[Items from a data collection]

==============================

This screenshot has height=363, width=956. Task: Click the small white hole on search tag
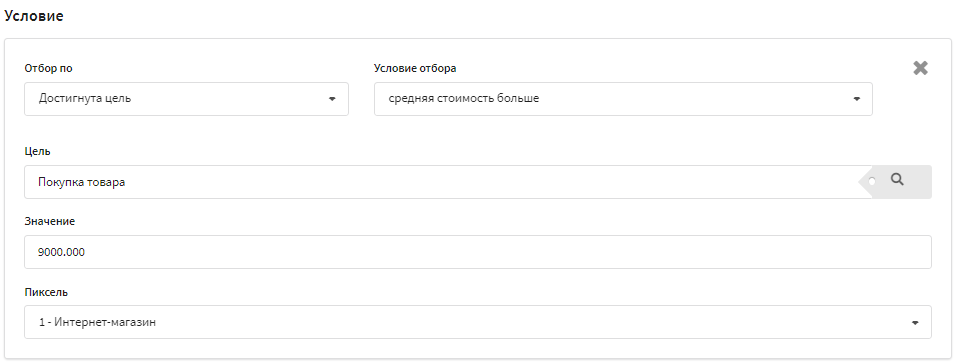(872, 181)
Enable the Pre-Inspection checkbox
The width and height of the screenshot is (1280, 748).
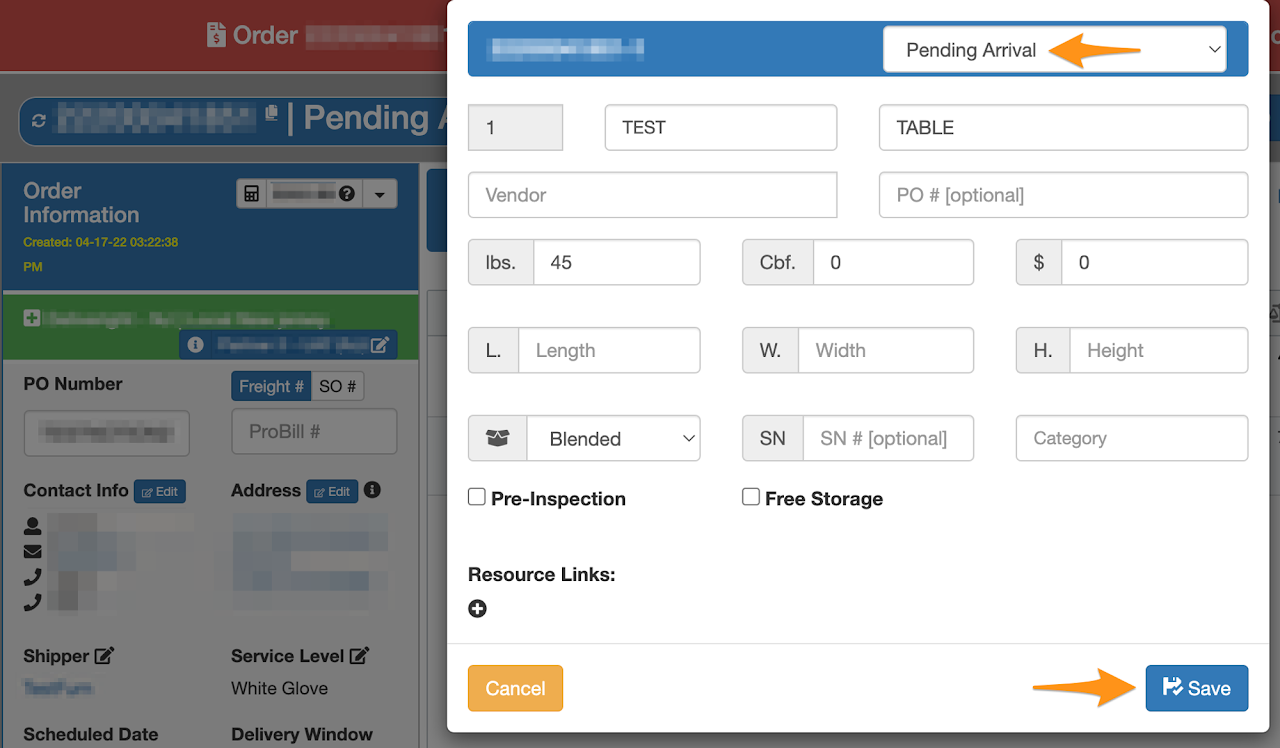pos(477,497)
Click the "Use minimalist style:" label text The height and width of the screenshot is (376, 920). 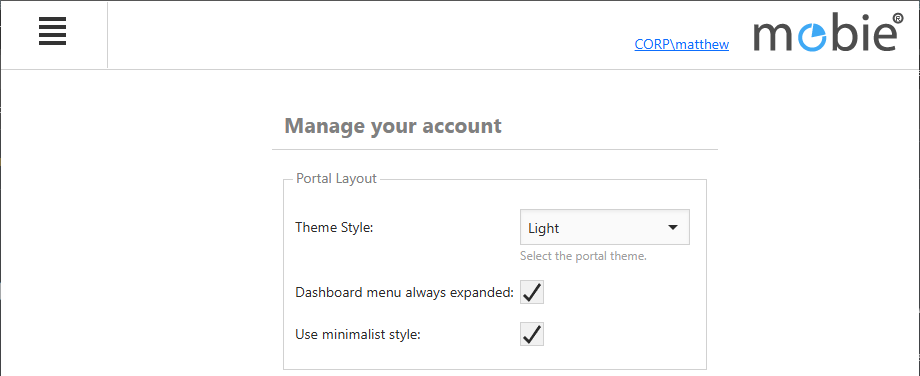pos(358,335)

==============================

Written request:
Could you write out, as a numbered list without blank lines, the lines from the start of the items through the line that contains "pos(477,497)", including that line? Please leave the pictures out of your answer.

Written answer:
1. This screenshot has height=363, width=956. Task: Click the small white hole on search tag
2. (872, 181)
3. Enable the Pre-Inspection checkbox
4. The width and height of the screenshot is (1280, 748).
5. pos(477,497)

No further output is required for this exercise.